THE PROBLEM
Can you pull out every line below that contains the string "Select", counting only matches with the same capitalization?

MATERIAL FOR THIS EXERCISE
════

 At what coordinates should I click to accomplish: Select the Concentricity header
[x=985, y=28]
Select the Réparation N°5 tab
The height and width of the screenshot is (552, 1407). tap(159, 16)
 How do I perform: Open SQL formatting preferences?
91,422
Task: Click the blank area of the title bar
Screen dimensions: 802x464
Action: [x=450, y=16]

════

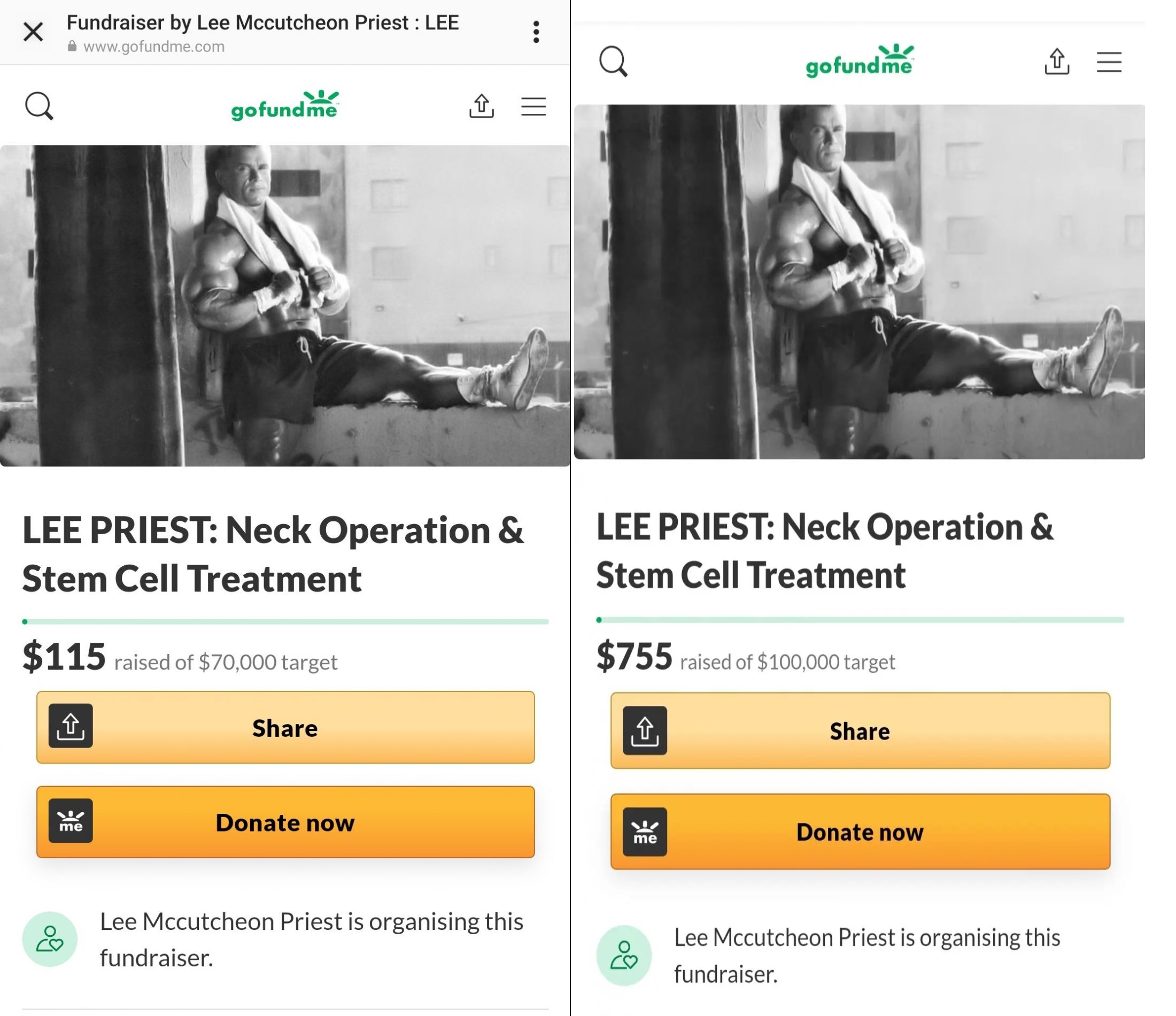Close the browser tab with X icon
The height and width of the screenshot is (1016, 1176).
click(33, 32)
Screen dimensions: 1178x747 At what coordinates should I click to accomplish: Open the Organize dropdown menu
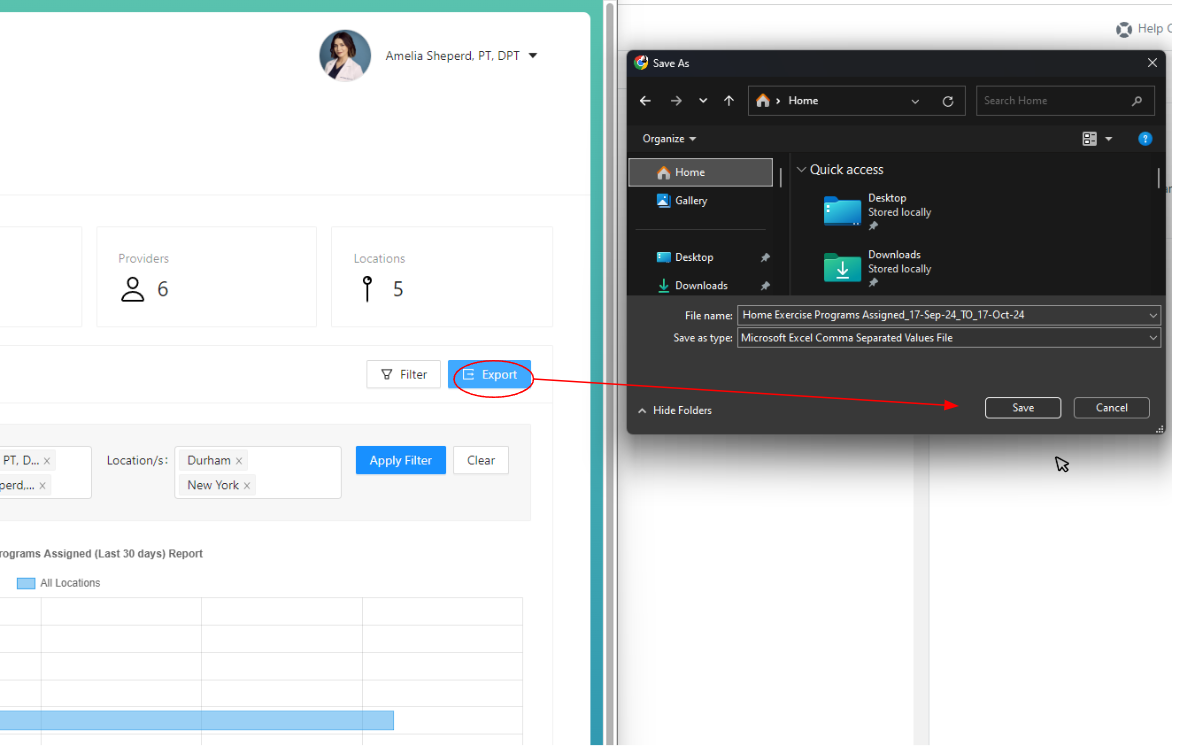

════

IN RESPONSE
 At what coordinates should I click to accomplish: Select the Concentricity header
Select the Réparation N°5 tab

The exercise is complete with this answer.